****Salting means adding randomness to a key column to distribute data more evenly across partitions.**

**It’s like splitting a big group into smaller subgroups by giving them suffixes.****

In [0]:
from pyspark.sql.functions import *

In [0]:
data = [("A", 100), ("A", 200), ("A", 300), ("B", 400), ("C", 500)]
df = spark.createDataFrame(data, ["user_id", "purchase"])


In [0]:
df.display()

user_id,purchase
A,100
A,200
A,300
B,400
C,500


let say A has 1.5 GB data , but one executor has 1 GB  data. OOM (Out of Memory) and data skew issues during operations like join or groupBy

**Adding Salt Column**

In [0]:
from pyspark.sql.functions import monotonically_increasing_id

df = df.withColumn("salt_column", monotonically_increasing_id() % 3)


In [0]:
df.display()

********

What you have to do = Continue the walkthrough on salting a skewed key column in PySpark, picking up right after the final df.display() call.

Information shown =
********

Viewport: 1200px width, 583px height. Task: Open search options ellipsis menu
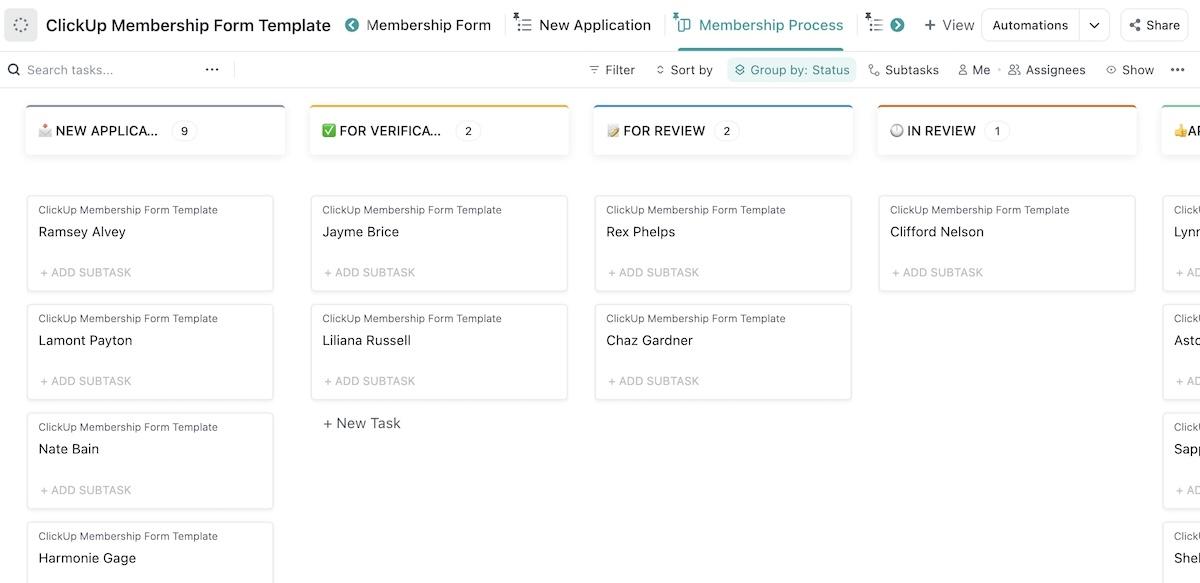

********

The reply =
user_id,purchase,salt_column
A,100,0
A,200,2
A,300,1
B,400,0
C,500,1


**Creating Concat Column on original groupBy col and salt_column to create a new groupBy col**

In [0]:
df = df.withColumn("user_id_salt", concat(col("user_id"), lit("-"), col("salt_column")))

df.display()


user_id,purchase,salt_column,user_id_salt
A,100,0,A-0
A,200,2,A-2
A,300,1,A-1
B,400,0,B-0
C,500,1,C-1


**Apply group By on user_id_salt**

In [0]:
df=df.groupby("user_id_salt").agg(sum("purchase"))
df.display()

user_id_salt,sum(purchase)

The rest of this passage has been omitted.